Within ten minutes from that moment, they had MBG prepped and ready to start a lifetime of insulin doses. Between starting an IV, taking blood, urine tests and a swift introduction to insulin, my anger continued and found no limits. We spent hours in a dim lit ER room, then at 30 minutes past midnight, they moved MBG to ICU.
The following days were spent trying to raise our heads above the fog we had found ourselves in. MBG spent two days in ICU followed by three days in a room on the diabetic floor. During that time, we met with numerous nurses, administration staff and doctors of all sorts. We watched 'Welcome to Diabetes' videos, read educational books (packed with more information than one mind can hold), took multiple choice tests to ensure we were 'somewhat' prepared to leave the care of the hospital, cried...(bawled, actually), researched the diagnosis, cried, asked a million questions, learned how to take blood glucose levels (every 2 hours), count carbs, determine insulin doses...and cried some more. I don't think an hour of sleep was had by a single one the entire week. We were scared to leave the hospital, yet anxious to be home.
Towards the end of the week, in additional preparation for self-care and as a 'newly diagnosed' T1D individual/family, we received a 'Bag of Hope' on behalf of JDRF (Juvenile Diabetes Research Foundation). At the time I was too angry to appreciate the bag and its contents, however, it truly does become a 'go-to' resource. The bag was filled with educational materials, carb counting material, links to informational videos, a diabetic reading book for your child, glucose monitor and, last but not least, Rufus - the Bear with diabetes - whose purpose is to show your child that she is not alone while learning to take shots and test blood sugar.
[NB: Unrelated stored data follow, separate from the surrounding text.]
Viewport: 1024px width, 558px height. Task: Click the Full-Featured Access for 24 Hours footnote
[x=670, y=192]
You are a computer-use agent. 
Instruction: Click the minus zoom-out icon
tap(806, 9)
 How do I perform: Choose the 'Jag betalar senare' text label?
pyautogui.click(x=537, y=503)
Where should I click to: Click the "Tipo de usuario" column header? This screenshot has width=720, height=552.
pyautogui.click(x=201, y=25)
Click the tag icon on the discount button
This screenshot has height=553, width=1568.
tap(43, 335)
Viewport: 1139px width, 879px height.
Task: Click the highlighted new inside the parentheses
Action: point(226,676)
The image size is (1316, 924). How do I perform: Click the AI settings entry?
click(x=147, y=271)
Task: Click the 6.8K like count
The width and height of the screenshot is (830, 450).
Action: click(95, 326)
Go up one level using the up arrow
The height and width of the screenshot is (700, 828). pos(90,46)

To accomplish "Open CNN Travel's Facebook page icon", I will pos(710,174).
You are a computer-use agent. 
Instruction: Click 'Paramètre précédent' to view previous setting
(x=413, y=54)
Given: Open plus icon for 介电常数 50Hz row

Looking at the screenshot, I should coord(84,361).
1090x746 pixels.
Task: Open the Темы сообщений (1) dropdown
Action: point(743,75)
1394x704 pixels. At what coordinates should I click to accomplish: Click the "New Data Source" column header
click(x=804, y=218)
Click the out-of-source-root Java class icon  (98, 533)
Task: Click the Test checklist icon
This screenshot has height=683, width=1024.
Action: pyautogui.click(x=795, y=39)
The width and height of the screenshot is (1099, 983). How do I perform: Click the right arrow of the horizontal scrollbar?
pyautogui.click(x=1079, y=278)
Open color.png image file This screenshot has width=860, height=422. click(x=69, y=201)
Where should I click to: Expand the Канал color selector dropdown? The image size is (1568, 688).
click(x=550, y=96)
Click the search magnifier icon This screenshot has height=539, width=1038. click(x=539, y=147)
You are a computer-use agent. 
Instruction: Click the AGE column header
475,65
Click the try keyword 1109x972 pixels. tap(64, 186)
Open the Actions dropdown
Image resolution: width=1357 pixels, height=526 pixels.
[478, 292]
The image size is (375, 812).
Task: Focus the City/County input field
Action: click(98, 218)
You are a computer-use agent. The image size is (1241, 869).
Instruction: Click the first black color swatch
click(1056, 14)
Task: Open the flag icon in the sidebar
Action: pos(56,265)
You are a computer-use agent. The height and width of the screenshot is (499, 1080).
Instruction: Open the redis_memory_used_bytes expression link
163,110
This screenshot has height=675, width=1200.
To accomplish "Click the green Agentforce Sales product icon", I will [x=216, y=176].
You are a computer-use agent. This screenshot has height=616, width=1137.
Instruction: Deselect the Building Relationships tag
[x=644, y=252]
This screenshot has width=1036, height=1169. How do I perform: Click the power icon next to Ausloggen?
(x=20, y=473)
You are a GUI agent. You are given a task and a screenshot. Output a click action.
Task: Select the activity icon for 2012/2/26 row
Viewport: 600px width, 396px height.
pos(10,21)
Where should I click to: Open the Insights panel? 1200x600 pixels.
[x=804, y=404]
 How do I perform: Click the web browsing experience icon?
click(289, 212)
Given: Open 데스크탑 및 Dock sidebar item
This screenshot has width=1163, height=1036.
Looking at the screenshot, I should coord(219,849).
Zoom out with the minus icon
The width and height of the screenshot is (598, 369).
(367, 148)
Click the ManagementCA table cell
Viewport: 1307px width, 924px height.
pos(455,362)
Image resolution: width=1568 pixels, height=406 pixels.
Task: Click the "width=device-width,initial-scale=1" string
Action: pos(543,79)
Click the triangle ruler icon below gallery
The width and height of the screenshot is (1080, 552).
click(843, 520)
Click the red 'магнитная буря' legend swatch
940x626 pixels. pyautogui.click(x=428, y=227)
Admittingly, due to my anger of MBG's diagnosis, I tossed Rufus in the trash the moment we arrived home as I wanted nothing to remind me of this time in our life. However, looking back, Rufus could have quite possibly been the only one that MBG found an ounce of connection with during her hospital stay as she 'gave him his insulin shots and tested his blood sugar levels'.
At the end of the week, MBG was released from the hospital and we made our way home...to our new home and our new way of life (did I mention that we were moving into a new home the day that MBG was admitted to the hospital?) We walked through the door holding a stack of T1D literature while navigating a maze of brown, unpacked boxes...once again, I cried at (all) the road ahead. It has been over one year since that day and we have experienced our share of highs and lows - both emotionally and blood sugar-wise. We made the move from four+ individual shots a day to the Omnipod pump. We still check her blood sugar every two hours through the day and the night. I have become an active member of our local JDRF Chapter and heavily involved in fundraising. I also, finally, went to God on my knees asking for forgiveness of my anger and begging for guidance. Our family prays daily for a cure while also proclaiming and praying vigorously that God, our Mighty Physician, will lay his healing hands on MBG's pancreas and heal her...throwing diabetes to the depths of the ocean, as far as the east is to the west, where it can never touch MBG and our family again. I truly believe that He can!
"O LORD my God, I cried to you for help, and you restored my [MBG's] health." - Psalm 30:2
(If you have a child who was recently diagnosed with T1D and was not given a Bag of Hope prior to leaving the hospital, you can visit Type One Nation and complete the online form to have one sent directly to your home.)